When hundreds of refugees squatted at the police precinct in Militini on Lesbos in September 2012, the Village of All Together organisation issued a request to the Town Hall for permission to use the summer camp buildings. The ‘village’ in Neapoli began to function with the help of volunteers. The clothing, the food, courses in Greek and English were offered by the residents and organisations active in the area. The village housed thousands of refugees – some for a couple of days, some for almost a year. “We do believe that no man is illegal. […] We attended trials against the citizens who offered refugees a lift to the cities, while the law requires them to cover large distances on foot.”
Owing to the pact between the European Union and Turkey and closing of the Balkan Trail, the situation in Greece, and especially on Lesbos, changed dramatically. Approximately 60,000 refugees found themselves in the atrocious conditions of transit camps.
The islands, a symbol of solidarity, became the place of lost illusions, but their residents passed the test of humanity, even if for the sake of simple gestures.
“A refugee was trying to feed a crying baby. One of the elderly women asked her, in Greek, to pass the baby to her. Judging by the woman’s body language and miming, the mother understood what she meant and handed the baby to her,” the photographer accounts. The elderly lady is feeding the baby tenderly, and the mother is standing beside her, smiling.

Listed records
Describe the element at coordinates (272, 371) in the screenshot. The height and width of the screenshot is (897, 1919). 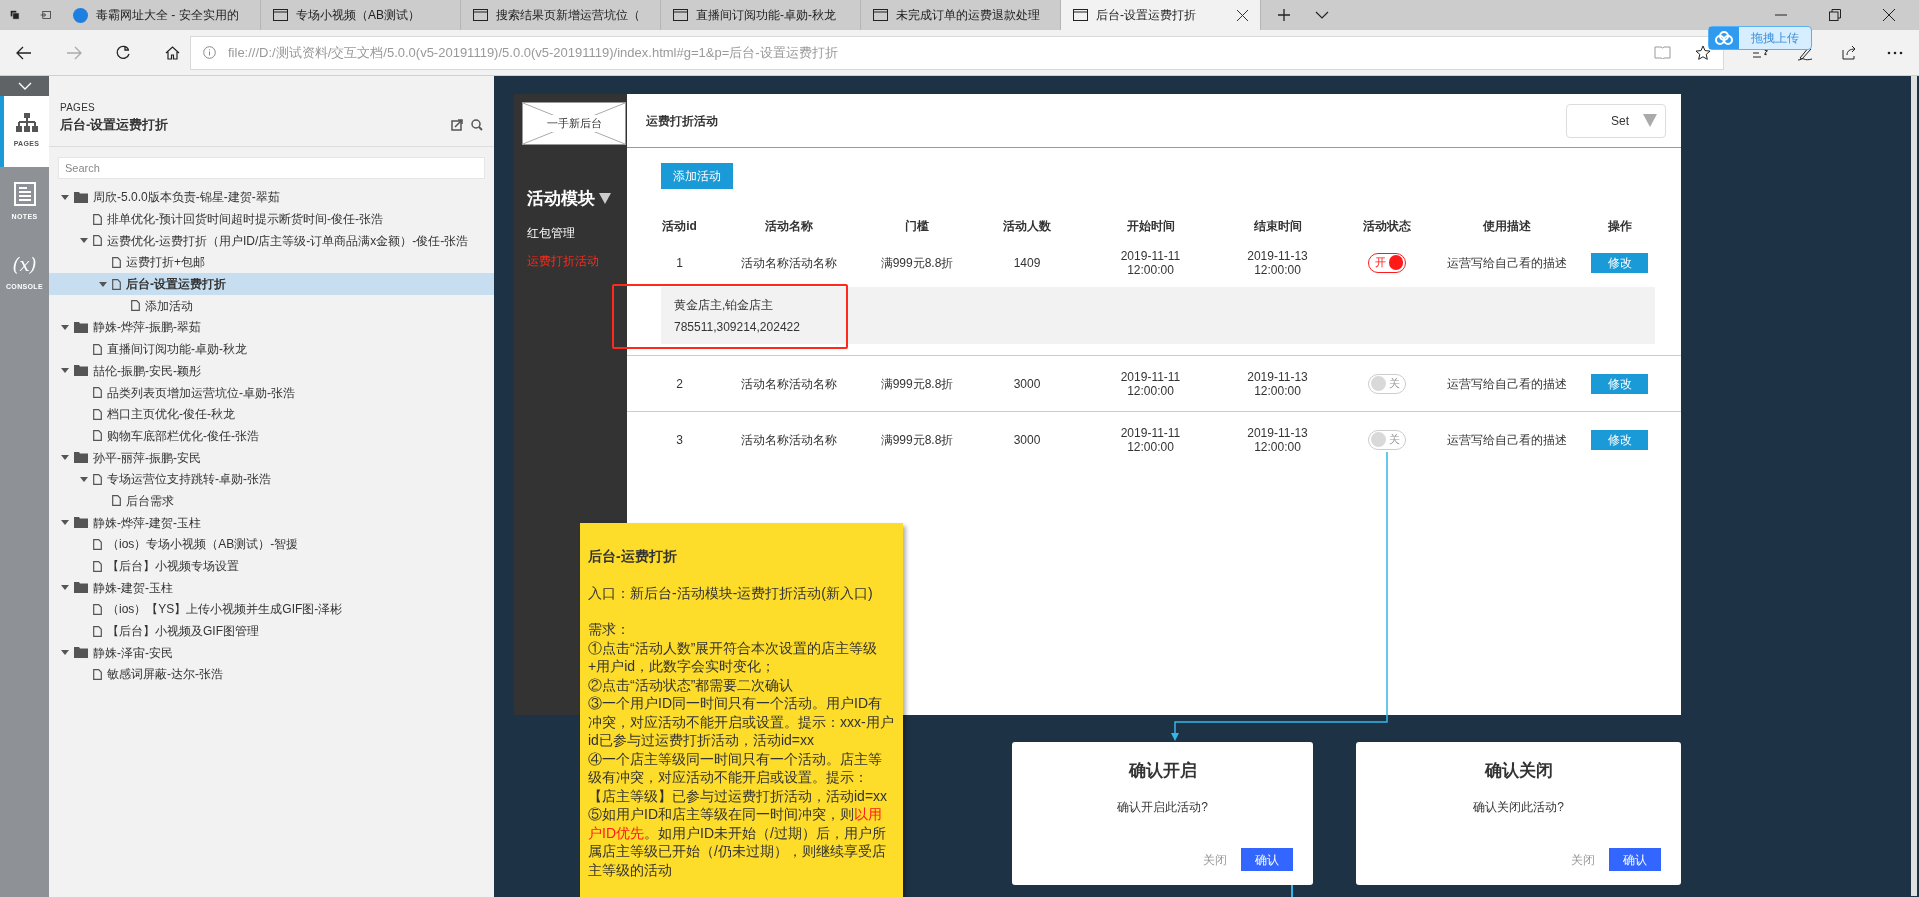
I see `folder-item: 喆伦-振鹏-安民-颖彤` at that location.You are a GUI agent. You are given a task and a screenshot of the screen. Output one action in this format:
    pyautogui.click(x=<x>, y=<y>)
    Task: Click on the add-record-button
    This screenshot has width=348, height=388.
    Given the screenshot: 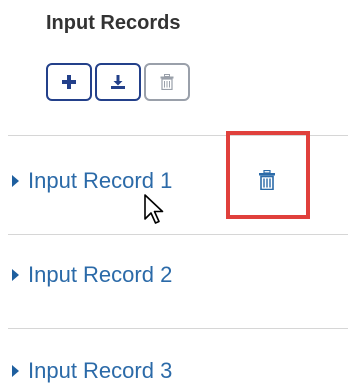 What is the action you would take?
    pyautogui.click(x=69, y=82)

Task brief
Condense the paragraph of the Lesbos extract that begins "When hundreds of refugees squatted" into a shorter paragraph that keeps its main facts. Work from the Lesbos extract alone.

Solution for this problem
In September 2012, after hundreds of refugees squatted at the police precinct in Militini on Lesbos, the Village of All Together organization asked the Town Hall for permission to use the summer camp buildings. The resulting "village" in Neapoli ran with volunteer help. Residents and local organizations provided clothing, food, and Greek and English courses. It housed thousands of refugees, some for a couple of days and some for almost a year. The organization holds that no one is illegal. It has attended trials of citizens who gave refugees lifts to the cities, even though the law requires refugees to cover large distances on foot.